» **Goal of the exercise**:
First find the line with "Viewport: 838px width, 564px" in the entries below, then set down exactly every line through the line with "Task: Select the project", that line included.

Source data
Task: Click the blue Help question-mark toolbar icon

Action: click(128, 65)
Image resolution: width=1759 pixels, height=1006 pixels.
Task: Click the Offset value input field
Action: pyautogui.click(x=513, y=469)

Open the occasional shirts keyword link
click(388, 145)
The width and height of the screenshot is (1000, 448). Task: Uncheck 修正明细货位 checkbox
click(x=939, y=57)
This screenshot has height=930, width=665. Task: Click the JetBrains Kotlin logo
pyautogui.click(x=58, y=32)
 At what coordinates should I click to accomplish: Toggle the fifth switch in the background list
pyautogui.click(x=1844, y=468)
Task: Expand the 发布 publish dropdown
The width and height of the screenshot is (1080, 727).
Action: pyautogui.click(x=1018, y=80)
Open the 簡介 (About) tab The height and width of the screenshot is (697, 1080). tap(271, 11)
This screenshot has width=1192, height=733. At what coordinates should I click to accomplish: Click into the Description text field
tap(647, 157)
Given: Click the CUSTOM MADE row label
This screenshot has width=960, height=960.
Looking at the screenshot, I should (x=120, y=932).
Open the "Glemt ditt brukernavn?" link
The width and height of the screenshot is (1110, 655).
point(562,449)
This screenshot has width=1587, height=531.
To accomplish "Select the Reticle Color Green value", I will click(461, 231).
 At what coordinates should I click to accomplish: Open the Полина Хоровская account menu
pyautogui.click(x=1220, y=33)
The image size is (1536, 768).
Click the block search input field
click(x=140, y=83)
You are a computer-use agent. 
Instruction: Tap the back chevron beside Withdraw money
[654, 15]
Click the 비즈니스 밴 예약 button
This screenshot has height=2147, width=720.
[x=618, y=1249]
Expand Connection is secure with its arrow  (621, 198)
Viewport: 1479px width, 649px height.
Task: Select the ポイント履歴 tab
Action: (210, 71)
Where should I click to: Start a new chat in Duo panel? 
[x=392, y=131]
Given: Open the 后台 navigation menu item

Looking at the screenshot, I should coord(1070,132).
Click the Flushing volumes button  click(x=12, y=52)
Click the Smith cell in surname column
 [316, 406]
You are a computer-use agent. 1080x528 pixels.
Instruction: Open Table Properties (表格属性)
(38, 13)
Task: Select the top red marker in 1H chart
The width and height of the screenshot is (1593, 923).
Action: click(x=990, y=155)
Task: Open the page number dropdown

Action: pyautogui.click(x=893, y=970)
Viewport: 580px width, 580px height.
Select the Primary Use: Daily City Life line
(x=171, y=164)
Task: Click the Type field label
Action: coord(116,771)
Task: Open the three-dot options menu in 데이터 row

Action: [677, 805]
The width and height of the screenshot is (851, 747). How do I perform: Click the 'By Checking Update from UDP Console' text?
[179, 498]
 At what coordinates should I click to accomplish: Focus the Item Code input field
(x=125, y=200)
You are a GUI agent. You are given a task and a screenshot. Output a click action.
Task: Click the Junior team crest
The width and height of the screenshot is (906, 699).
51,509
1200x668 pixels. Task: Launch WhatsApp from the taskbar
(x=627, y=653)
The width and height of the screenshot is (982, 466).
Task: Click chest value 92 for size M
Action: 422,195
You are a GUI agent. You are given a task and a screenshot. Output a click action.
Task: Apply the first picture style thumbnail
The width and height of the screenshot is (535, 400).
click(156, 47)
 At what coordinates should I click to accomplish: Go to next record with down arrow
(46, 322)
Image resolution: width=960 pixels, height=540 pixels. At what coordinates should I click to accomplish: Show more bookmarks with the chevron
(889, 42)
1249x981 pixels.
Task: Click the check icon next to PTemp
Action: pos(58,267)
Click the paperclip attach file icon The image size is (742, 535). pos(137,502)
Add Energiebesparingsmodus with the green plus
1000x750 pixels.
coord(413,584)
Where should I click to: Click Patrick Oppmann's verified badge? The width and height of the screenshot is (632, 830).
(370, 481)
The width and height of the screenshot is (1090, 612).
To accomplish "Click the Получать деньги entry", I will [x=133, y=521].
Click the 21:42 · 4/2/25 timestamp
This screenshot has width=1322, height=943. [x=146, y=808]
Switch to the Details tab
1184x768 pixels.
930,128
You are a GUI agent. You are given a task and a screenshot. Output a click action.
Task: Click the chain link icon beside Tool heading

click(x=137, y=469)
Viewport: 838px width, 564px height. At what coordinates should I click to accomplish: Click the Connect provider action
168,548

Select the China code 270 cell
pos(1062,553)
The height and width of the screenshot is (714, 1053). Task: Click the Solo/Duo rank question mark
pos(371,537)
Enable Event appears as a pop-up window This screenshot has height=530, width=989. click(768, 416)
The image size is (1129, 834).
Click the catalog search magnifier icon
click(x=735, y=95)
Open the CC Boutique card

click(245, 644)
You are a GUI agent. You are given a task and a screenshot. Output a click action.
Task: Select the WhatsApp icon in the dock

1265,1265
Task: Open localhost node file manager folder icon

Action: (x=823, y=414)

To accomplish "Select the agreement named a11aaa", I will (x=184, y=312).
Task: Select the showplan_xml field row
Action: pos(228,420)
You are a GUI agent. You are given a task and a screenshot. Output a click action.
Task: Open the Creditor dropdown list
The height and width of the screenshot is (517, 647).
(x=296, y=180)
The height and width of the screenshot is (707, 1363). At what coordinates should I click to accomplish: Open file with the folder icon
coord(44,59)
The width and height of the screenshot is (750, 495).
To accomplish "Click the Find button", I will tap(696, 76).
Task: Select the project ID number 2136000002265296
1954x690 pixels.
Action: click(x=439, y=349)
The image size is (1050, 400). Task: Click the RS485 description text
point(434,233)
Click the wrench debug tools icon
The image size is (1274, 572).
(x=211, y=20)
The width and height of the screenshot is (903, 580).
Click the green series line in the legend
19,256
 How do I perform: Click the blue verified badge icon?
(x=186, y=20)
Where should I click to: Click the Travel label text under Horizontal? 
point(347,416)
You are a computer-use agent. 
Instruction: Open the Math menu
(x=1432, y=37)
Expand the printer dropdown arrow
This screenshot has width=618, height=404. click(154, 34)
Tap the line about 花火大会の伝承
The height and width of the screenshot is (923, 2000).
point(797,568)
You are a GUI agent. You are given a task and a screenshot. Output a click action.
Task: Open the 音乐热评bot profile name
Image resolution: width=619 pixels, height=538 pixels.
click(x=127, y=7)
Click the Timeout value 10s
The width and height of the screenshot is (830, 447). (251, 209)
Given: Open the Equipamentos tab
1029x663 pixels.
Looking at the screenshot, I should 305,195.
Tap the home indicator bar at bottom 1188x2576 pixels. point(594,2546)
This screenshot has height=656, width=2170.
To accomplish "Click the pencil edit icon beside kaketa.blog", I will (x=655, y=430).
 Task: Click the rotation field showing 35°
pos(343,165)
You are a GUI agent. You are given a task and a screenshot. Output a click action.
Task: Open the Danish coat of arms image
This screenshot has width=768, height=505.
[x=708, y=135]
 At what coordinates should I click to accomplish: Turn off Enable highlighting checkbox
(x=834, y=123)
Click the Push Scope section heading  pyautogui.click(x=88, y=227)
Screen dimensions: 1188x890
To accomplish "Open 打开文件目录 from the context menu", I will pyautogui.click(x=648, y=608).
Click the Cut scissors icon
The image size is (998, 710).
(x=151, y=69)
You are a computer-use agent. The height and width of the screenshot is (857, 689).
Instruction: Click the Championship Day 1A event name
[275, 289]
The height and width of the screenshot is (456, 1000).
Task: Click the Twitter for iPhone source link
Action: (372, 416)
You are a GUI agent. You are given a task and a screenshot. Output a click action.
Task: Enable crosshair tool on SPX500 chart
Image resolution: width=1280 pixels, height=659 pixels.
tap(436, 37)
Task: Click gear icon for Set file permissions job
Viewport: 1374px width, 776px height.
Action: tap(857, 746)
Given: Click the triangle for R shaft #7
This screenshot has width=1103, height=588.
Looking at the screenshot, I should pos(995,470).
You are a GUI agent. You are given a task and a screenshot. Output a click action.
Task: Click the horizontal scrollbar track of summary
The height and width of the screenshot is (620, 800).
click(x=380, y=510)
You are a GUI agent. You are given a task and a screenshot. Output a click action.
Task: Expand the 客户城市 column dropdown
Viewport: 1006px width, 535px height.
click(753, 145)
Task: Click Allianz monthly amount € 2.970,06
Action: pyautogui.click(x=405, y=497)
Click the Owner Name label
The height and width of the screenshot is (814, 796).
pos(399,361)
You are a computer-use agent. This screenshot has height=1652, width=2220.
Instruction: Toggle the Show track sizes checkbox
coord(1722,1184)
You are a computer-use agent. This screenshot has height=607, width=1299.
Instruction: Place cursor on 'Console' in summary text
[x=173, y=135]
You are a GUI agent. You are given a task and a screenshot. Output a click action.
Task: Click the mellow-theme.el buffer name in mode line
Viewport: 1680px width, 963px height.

» **Result below**:
Viewport: 838px width, 564px height. At what coordinates should I click to accomplish: Click the Connect provider action
168,548

Select the China code 270 cell
pos(1062,553)
The height and width of the screenshot is (714, 1053). Task: Click the Solo/Duo rank question mark
pos(371,537)
Enable Event appears as a pop-up window This screenshot has height=530, width=989. click(768, 416)
The image size is (1129, 834).
Click the catalog search magnifier icon
click(x=735, y=95)
Open the CC Boutique card

click(245, 644)
You are a GUI agent. You are given a task and a screenshot. Output a click action.
Task: Select the WhatsApp icon in the dock

1265,1265
Task: Open localhost node file manager folder icon

Action: (x=823, y=414)

To accomplish "Select the agreement named a11aaa", I will (x=184, y=312).
Task: Select the showplan_xml field row
Action: pos(228,420)
You are a GUI agent. You are given a task and a screenshot. Output a click action.
Task: Open the Creditor dropdown list
The height and width of the screenshot is (517, 647).
(x=296, y=180)
The height and width of the screenshot is (707, 1363). At what coordinates should I click to accomplish: Open file with the folder icon
coord(44,59)
The width and height of the screenshot is (750, 495).
To accomplish "Click the Find button", I will tap(696, 76).
Task: Select the project ID number 2136000002265296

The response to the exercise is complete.